There are many individuals, pundits and others who are predicting the drastic reduction of utilization, even the demise of email. In my view and based on many different perspectives I do not see strong evidence of this. The number of email users, accounts and messages belie this as well. The article below supports this.
Email Is Still the Best Thing on the Internet
Alexis C.
MadrigalAug 14 2014, 12:34 PM
ET theatlantic.com
Looking at this list of email's many
current uses, it is obvious that some of these tasks will leave its domain.
Each person will get to choose whether they use email as their primary identity
on the web. Work and simple social messaging will keep moving to other
platforms, too. The same will be true of digital delivery, where many
cloud-based solutions have already proved superior.
So, what will be left of the inbox,
then?
I contend email might actually
become what we thought it was: an electronic letter-writing platform.

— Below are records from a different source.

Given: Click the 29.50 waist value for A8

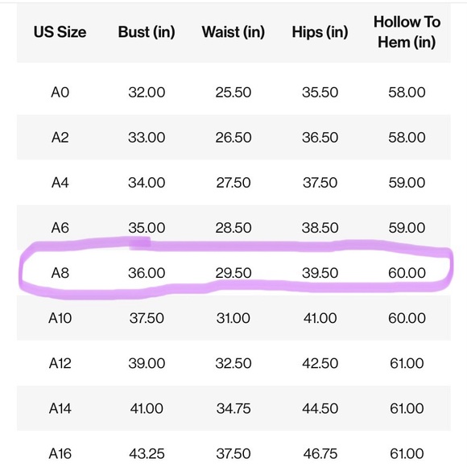Looking at the screenshot, I should (234, 273).
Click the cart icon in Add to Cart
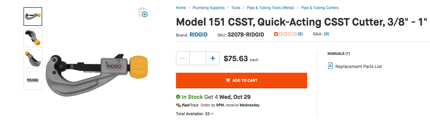The width and height of the screenshot is (430, 127). click(228, 80)
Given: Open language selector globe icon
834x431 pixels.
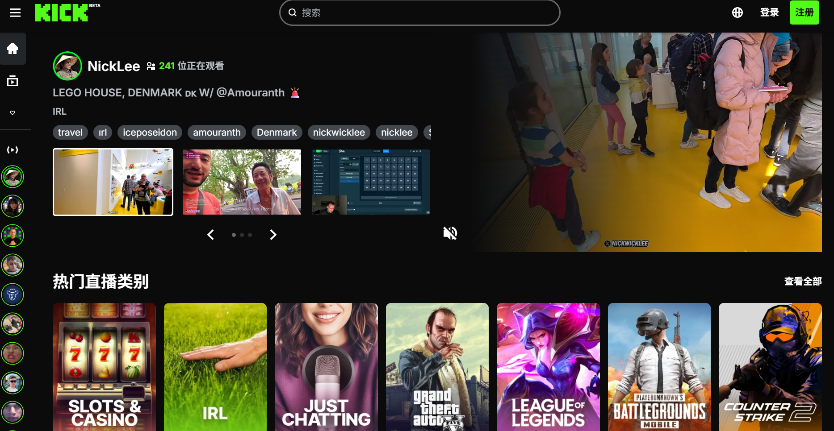Looking at the screenshot, I should [x=737, y=12].
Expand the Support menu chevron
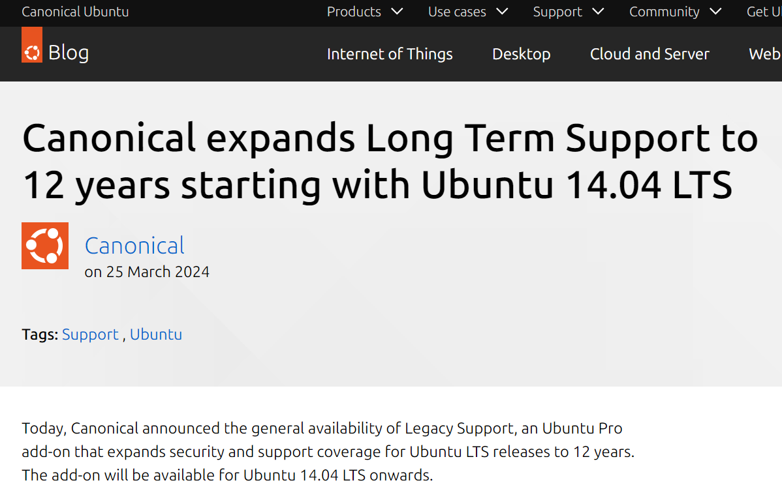Screen dimensions: 782x487 598,12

My colleague Ian Bogost pointed out
to me that we've used the metaphor of the mail to describe the kind of
communication that goes on through these servers. But, in reality, email did
not replace letters, but all classes of communications: phone calls, in-person
encounters, memos, marketing pleas, etc.
Email has gotten much smarter and
easier to use, while retaining its ubiquity and interoperability. But there is
no one company promoting Email (TM), so those changes have gone unremarked upon.
The metaphor of electronic mail
never fully fit how people use e-mail. But, now,
perhaps it might. Email could become a home for the kinds of communications
that come in the mail: letters from actual people, bills, personalized
advertisements, and periodicals.
This change might be accelerated by
services like Gmail's Priority Inbox, which sorts mail neatly (and
automatically) into categories, or Unroll.me,
which allows users to bundle incoming impersonal communications like
newsletters and commercial offers into one easy custom publication.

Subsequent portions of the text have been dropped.